Este médico judío mexicano de 51 años, afincado ahora en Galilea, atiende a pacientes sirios que en un 85% de los casos han sufrido lesiones en combate. El resto declaran haber sido víctimas de accidentes más o menos ligados a la guerra. “No nos quejamos, tenemos un índice de supervivencia del 91% de los casos, pero como médicos se nos plantea el dilema moral de saber que van a devolverlos a un territorio en guerra después de que les hemos devuelto literalmente la vida”, reflexiona en voz alta.
“Todo eso cuesta muchos miles de dólares”, apunta la portavoz del hospital de Nahariya, quien detalla que el coste de un tercio del tratamiento lo cubre el Ministerio de Sanidad, otro tercio el Ministerio de Defensa, y el resto lo asume el propio centro sanitario. “En realidad todo sale de los mismos presupuestos públicos”, concluye Paperin. La responsable de comunicación del centro afirma que ni el Ejército ni los servicios de inteligencia practican interrogatorios a los pacientes para obtener información sobre la situación el conflicto en Siria. “Las normas deontológicas del centro son muy estrictas, y los responsables militares de la seguridad no entran en las plantas donde están ingresados los sirios pabellones”, asegura. “Claro que cuando son trasladados por los militares de vuelta a Siria no podemos controlar el trato que reciben”, reconoce.

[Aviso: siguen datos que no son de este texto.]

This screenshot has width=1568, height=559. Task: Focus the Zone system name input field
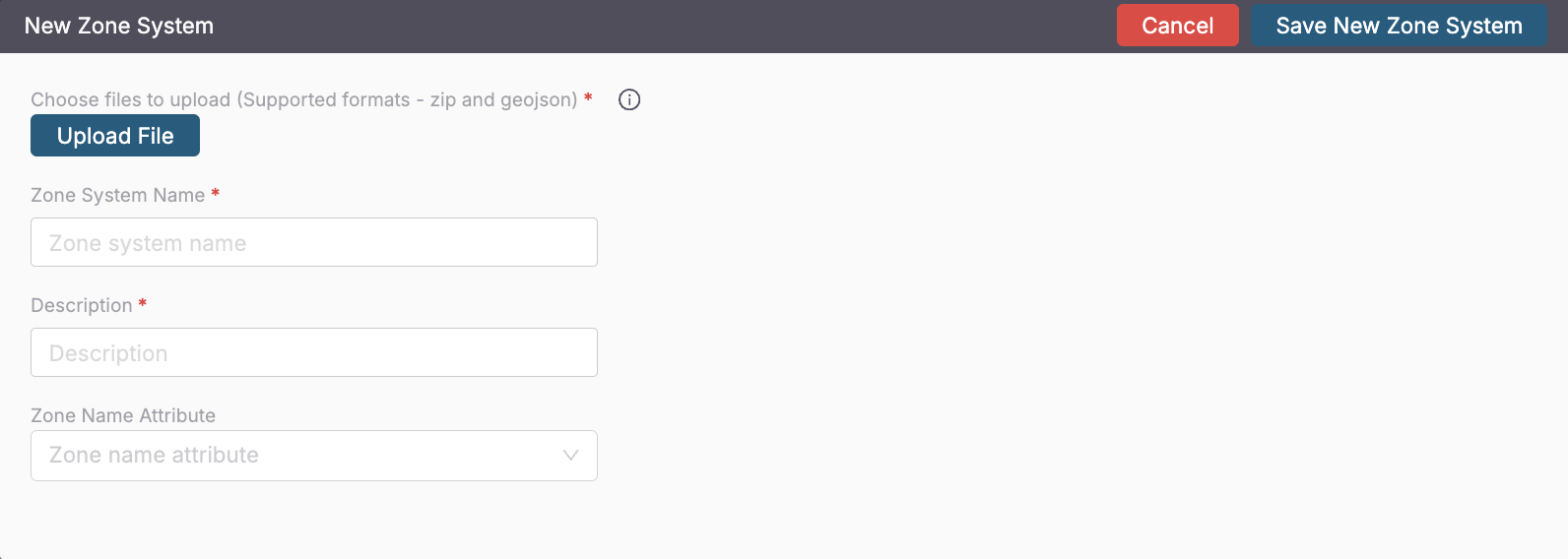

Israel atiende también a heridos del país árabe en los centros sanitarios de Safed y Zelat, también en el norte de Israel, así como en un hospital de campaña situado en la misma frontera.
En la planta de cuidados intensivos de Nahariya, el doctor Tobías examina a un hombre en la treintena que ingresó 10 días antes agonizando: “Se llama Bacher y ya empieza a responder a órdenes. Hubo que reconstruirle el cráneo y la mandíbula con piezas de titanio y parte del tejido de una de sus piernas. Cuando llegó aquí era como un vegetal, y la masa cerebral se le salía por la órbita destruida de su ojo derecho”.
El neurocirujano reconoce que dentro de un mes, como muy tarde, Bacher tendrá que volver a Siria. Conecta un ordenador y muestra el proceso de reconstrucción en una animación digitalizada que revela amplias áreas de la cabeza surcadas por placas y tornillos. Entusiasmado con el milagro cotidiano de su labor, Tobías se permite un guiño de complicidad humana con un enemigo potencial: “Miren no más, este sí que es el auténtico hombre biónico”.